* Try it *
Pull each line holding the word "computer" from the data.

(Collected data)
----------------------------------------

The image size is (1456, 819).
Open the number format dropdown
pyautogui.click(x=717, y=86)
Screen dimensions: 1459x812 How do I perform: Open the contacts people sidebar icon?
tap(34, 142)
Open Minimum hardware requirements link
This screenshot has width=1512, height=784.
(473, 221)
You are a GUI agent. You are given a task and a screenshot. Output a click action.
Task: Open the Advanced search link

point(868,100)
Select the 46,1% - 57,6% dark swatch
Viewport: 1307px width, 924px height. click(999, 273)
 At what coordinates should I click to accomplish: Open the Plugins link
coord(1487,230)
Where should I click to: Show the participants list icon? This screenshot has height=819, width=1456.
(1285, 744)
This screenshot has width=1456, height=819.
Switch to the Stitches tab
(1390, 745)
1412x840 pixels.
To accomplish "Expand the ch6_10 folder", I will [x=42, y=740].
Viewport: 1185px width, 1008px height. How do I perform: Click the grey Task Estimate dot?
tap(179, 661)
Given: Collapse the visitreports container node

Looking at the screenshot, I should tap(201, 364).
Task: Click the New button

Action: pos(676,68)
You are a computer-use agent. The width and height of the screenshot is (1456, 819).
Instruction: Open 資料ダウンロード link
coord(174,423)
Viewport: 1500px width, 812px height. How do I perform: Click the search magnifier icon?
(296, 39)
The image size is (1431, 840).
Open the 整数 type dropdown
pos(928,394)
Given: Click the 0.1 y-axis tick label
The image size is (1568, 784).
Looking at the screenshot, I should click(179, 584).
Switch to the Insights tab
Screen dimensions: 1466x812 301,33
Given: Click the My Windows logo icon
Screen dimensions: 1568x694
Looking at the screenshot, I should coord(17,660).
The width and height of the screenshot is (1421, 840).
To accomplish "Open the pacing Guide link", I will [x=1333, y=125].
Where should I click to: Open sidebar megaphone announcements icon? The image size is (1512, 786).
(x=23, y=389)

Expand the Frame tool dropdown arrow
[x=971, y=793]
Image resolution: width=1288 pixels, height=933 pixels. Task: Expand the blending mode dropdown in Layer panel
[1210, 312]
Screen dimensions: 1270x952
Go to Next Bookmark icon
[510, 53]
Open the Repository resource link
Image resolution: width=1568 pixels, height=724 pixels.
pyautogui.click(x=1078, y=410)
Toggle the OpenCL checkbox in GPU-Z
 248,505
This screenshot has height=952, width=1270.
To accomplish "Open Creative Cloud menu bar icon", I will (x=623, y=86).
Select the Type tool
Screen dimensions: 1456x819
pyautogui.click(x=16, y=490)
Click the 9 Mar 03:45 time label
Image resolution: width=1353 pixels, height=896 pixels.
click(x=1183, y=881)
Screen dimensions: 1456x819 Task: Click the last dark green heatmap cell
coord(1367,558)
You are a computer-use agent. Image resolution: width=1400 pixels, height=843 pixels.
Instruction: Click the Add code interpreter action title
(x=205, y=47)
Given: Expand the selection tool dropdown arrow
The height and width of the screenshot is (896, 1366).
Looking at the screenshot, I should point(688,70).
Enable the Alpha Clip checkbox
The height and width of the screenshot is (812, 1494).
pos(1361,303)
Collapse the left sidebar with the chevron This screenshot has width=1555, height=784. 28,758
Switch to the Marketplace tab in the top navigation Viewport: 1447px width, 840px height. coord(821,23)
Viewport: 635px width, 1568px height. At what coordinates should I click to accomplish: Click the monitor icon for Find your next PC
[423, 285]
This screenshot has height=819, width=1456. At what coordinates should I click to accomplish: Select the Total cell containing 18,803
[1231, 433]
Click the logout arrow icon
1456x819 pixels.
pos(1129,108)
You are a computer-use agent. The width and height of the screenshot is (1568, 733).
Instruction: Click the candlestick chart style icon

----------------------------------------

* Reply *
You are a computer-use agent. The width and height of the screenshot is (1456, 819).
You are a computer-use agent. Image resolution: width=1400 pixels, height=843 pixels.
You are a computer-use agent. The width and height of the screenshot is (1568, 733).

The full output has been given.